Scottish drummer and music producer

Audrey Tait (born 1987) is a Scottish musician and music producer from Rutherglen, Scotland. She is known for being the drummer in three Glaswegian bands, the experimental hip-hop group Hector Bizerk, Broken Chanter, and the rock band Franz Ferdinand. She replaced Paul Thomson in Franz Ferdinand, receiving a symbolic set of drumsticks from him in October 2021.

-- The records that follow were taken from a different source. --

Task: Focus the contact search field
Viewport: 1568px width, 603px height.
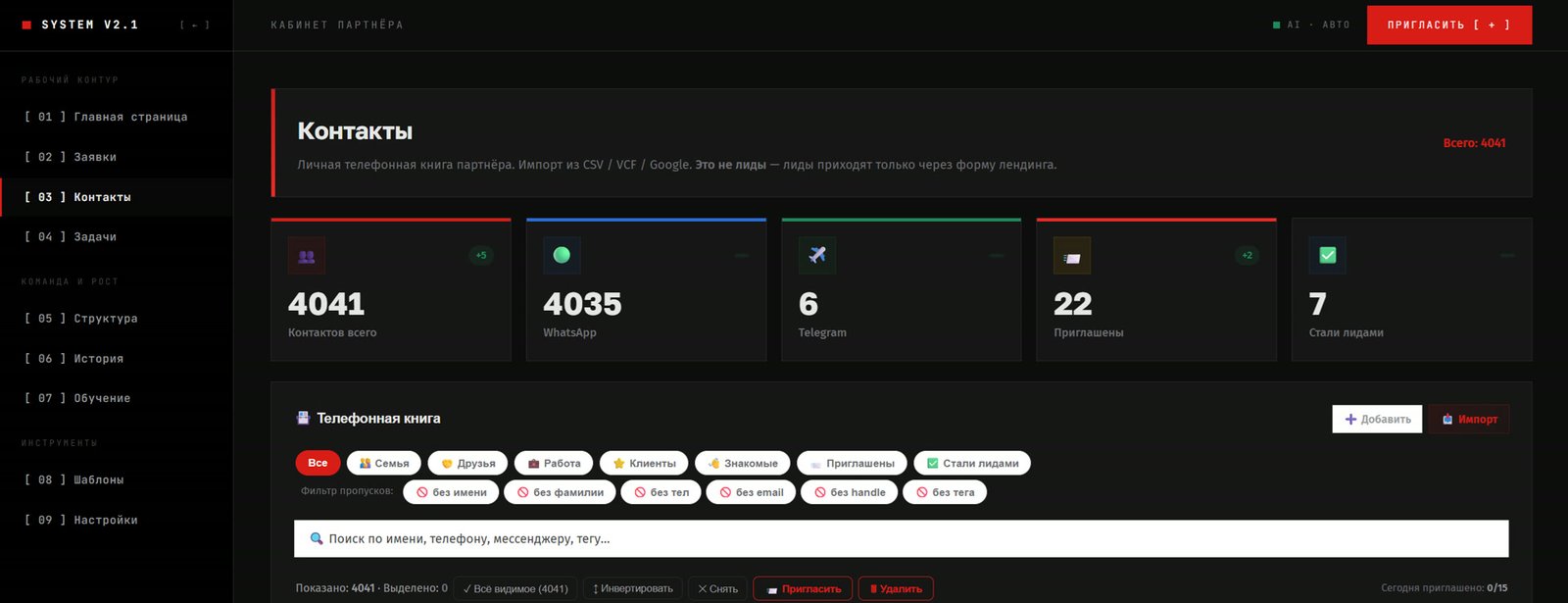Action: pyautogui.click(x=901, y=538)
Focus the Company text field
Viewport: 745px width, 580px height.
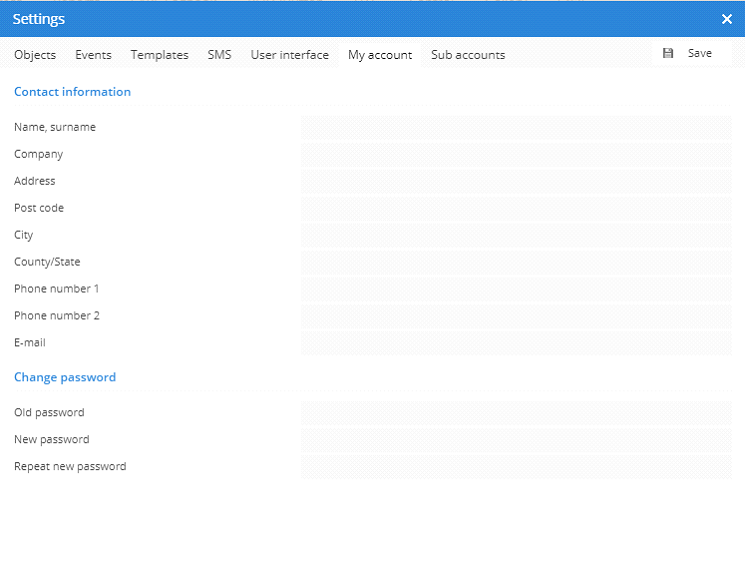516,155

She also performs in the synthpop duo The Girl Who Cried Wolf, the folk rock duo The Miss's, and in the scoring partnership Novasound, which scores and produces theater and film soundtracks in Glasgow.

==Hector Bizerk==
Hector Bizerk started in 2011 as a two-piece band, featuring rapper Louie Boy and Tait on drums. As the band's sound and ambition got richer, it became a four-piece, adding a bassist and keyboardist. Tait produced and mixed all the band's releases. Their second album, Nobody Seen Nothing, was nominated for the Scottish Album of the Year Award in 2014, and were named Best Hip Hop Act at that year's Scottish Alternative Music Awards. Their next album, The Waltz of Modern Psychiatry, was also nominated for album of the year.

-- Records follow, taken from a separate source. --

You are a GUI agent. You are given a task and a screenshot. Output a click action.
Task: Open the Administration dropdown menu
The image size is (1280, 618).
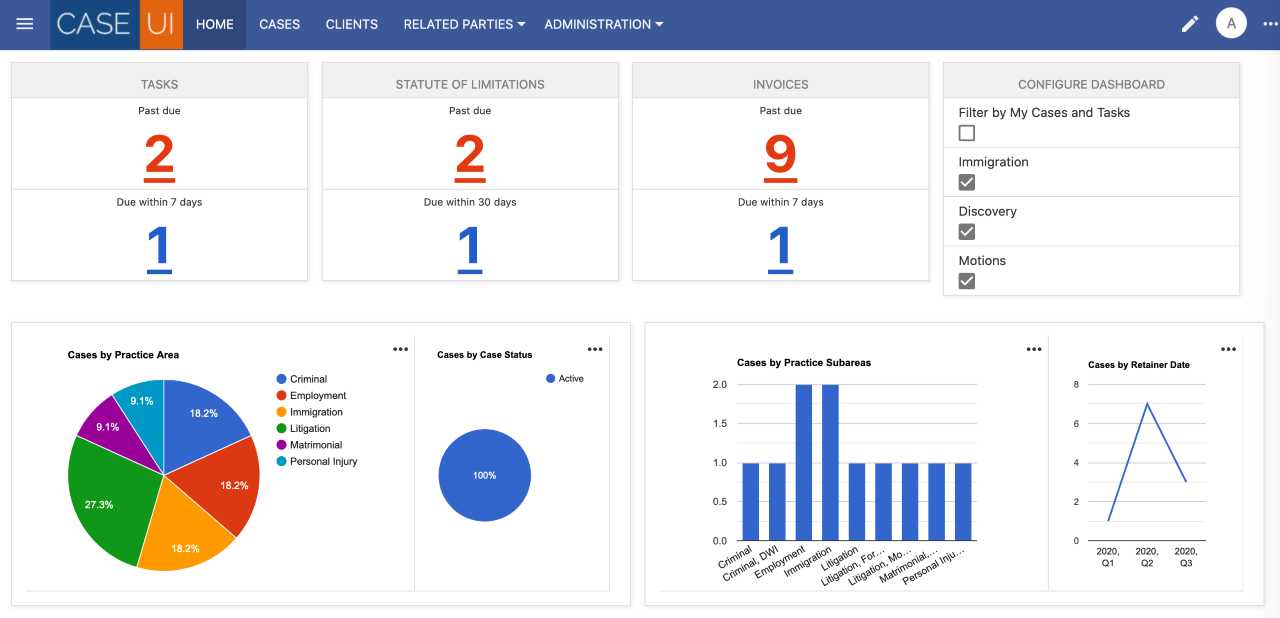click(x=604, y=24)
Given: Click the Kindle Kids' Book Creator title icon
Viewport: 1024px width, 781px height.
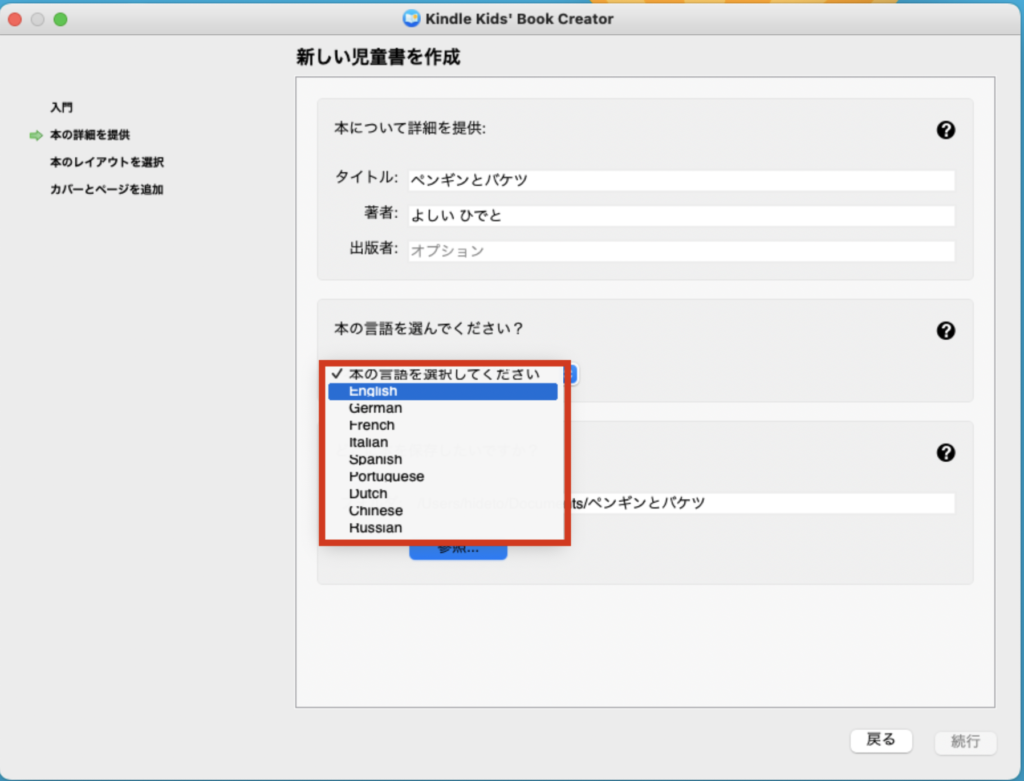Looking at the screenshot, I should point(411,18).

While in Hector Bizerk, Tait began producing other artists. In 2014, she made it to the finals of Hit Like a Girl, an international contest for female drummers.

==Franz Ferdinand==
After Thomson told Franz Ferdinand that he was leaving the band in September 2021, the band's Julian Corrie offered Tait a chance to be Thomson's replacement. Thomson came to the first rehearsals to help Tait acclimate herself to the drum parts. On 29 September 2021, the first concert they played together was a fashion show for Balmain, a gig she described as "a bit ridiculous for us all." The first song the band released with Tait was "Billy Goodbye," from its greatest hits album Hits to the Head, which came out in March 2022.

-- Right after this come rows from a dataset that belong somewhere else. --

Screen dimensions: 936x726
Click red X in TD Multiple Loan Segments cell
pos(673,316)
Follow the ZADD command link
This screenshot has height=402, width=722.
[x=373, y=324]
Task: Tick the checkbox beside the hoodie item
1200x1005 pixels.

Franz Ferdinand announced Tait's arrival by saying, "After having played with Paul for so long, it’s obvious that not just anyone could sit behind the kit in FF, so we’re happy to say that one of the other best drummers in the world is joining us. Many of you in Glasgow will already know what an incredible musician Audrey Tait is and we’re thrilled to have her join us. It feels totally natural playing with her and she’s a great laugh."

==Personal life==
Tait grew up in Rutherglen, Scotland, and attended Stonelaw High School.

Tait is a fan of the football club Celtic F.C.